From the volume The Fable of Leto by Orazio De Ferrari – The Return of a Masterpiece (Sagep Editori, 2016):
“Each of us has a dream. More than one, even.
For an antiques dealer who does his job inspired by a sincere love of art, somewhat like the fervor igniting the passion of a collector, the dream is of coming across a masterpiece. If then the antiques dealer allows himself the luxury of dreaming a little more, he imagines that the masterpiece is recognized as such by scholars and institutions.
The story that this volume aims to record is the retrieval of an extraordinary canvas by one of the main protagonists of Genoese painting in the seventeenth century. It is The Fable of Leto, signed by Orazio De Ferrari, and its existence was made known by a text of 1642 written by the Ligurian poet Luca Assarino. The painting has been taken back to Italy and temporarily displayed in Genoa, where it was created.
Its “return home” is greeted by an initiative that fulfills my dreams, before the work passes again from hand to hand, as is natural. Thanks to the care of Anna Orlando, who conceived and coordinated the initiative, and thanks to the hospitality of Musei di Strada Nuova, in the persons of director Piero Boccardo and curator Raffaella Besta, The Fable of Leto has the honor of being received, in the room of Palazzo Bianco where other De Ferrari canvases from the civic collections are displayed, by the mayor of Genoa Marco Doria and by the city councillor with responsibility for cultural matters Carla Sibilla, to both of whom goes my sincerest gratitude”.

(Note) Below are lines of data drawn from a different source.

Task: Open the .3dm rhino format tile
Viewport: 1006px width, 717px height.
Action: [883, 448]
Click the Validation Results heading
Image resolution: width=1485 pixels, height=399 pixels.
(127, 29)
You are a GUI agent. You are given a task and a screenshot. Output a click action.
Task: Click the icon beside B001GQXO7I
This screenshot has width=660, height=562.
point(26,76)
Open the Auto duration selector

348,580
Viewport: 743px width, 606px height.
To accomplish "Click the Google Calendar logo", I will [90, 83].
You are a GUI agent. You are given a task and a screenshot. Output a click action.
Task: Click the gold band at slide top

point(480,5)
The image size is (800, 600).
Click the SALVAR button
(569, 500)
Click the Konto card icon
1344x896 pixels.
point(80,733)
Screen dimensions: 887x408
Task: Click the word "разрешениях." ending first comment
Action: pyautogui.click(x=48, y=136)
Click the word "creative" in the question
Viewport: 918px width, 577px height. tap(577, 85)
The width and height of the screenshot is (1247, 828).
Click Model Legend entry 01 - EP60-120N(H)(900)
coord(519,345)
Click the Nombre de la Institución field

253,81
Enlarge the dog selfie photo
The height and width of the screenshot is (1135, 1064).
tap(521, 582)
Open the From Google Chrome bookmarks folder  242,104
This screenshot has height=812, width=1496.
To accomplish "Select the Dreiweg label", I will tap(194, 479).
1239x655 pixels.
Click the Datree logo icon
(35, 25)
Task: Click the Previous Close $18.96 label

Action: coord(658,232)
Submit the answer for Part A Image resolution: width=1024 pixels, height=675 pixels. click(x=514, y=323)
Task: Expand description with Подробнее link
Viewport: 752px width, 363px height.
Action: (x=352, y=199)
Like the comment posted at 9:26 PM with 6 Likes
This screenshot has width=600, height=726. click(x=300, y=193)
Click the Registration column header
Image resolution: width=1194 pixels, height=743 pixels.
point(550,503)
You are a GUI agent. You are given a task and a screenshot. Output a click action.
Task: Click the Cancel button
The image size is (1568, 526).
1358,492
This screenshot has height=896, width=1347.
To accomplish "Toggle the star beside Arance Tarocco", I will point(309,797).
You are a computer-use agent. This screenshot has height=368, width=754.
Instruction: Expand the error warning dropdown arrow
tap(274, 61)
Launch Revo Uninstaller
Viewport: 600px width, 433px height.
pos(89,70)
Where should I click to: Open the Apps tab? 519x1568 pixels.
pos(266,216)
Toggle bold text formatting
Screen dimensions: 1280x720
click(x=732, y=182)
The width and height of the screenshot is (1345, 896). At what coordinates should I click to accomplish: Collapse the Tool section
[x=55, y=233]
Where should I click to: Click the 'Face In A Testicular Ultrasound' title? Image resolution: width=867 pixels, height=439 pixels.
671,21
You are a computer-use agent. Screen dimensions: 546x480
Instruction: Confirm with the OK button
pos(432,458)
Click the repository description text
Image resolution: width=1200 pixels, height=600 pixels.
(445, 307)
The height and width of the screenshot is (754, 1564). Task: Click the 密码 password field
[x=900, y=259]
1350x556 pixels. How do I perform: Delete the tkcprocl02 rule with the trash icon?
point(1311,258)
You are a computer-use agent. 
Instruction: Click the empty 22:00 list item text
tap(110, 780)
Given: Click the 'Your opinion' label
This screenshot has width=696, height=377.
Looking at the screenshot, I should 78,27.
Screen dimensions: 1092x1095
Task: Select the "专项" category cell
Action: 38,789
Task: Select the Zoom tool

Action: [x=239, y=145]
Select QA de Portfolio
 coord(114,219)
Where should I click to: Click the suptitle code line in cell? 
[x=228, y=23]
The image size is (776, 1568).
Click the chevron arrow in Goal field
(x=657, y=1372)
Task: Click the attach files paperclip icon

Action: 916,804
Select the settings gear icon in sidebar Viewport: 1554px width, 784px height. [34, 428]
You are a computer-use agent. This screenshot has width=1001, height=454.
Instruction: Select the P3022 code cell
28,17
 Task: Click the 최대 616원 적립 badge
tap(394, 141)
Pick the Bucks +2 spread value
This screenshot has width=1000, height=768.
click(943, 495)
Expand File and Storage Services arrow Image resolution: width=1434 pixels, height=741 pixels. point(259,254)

From the catalogue Mario Arlati – Potenza del colore (Peruzzo Industrie Grafiche, 2014):
“At first, as soon as I became aware of such a serious and long crisis, I was stricken with fear. As time went by, after much thinking, I realized that this “global moment” could become a great opportunity. We were running forcibly toward nothing, “all of most of us”, always. Every value was lost: art, love, friendship, solidarity, the need to do something for others!
My thought was: what would I bring with me on the moon if I were the only person living there? Other than a few basic things, all the rest would be only and exclusively ancient art items, no matter the subject, no matter the age, only positive sensations, emotional tensions, together with the only two things that are immortal: love and art which, deep down, are the same thing. It is great to try and share with others the strong positive feelings that a work of art can convey, especially with those who have not experienced this before. It is splendid to live thinking that every day you come across something or, even better, someone to love!
“I speak familiarly to everyone I love / Even if I’ve seen them only once / I speak familiarly to all who are in love / Even if I don’t know them”, as recalls a beautiful poem by Jacques Prévert. These opportunities will create further cultural exchange, will open up new horizons of worlds mostly unknown to us; similarly, we will able to showcase, to an increasingly larger horizon, our absolute axcellence, not only of an artistic nature, for which our extraordinary country is second to none.
I wish to thank Banca Generali for giving me the opportunity to promote, in the best possible way, some of my most beautiful works. I also wish to thank Maestro Mario Arlati for choosing me in this joint project. Lastly, I am deeply grateful to all those who, since my early years, have helped me “seek to understand”, prompting an extraordinary path in life where I grasped the certainty that there is always something exceptional behind every corner”.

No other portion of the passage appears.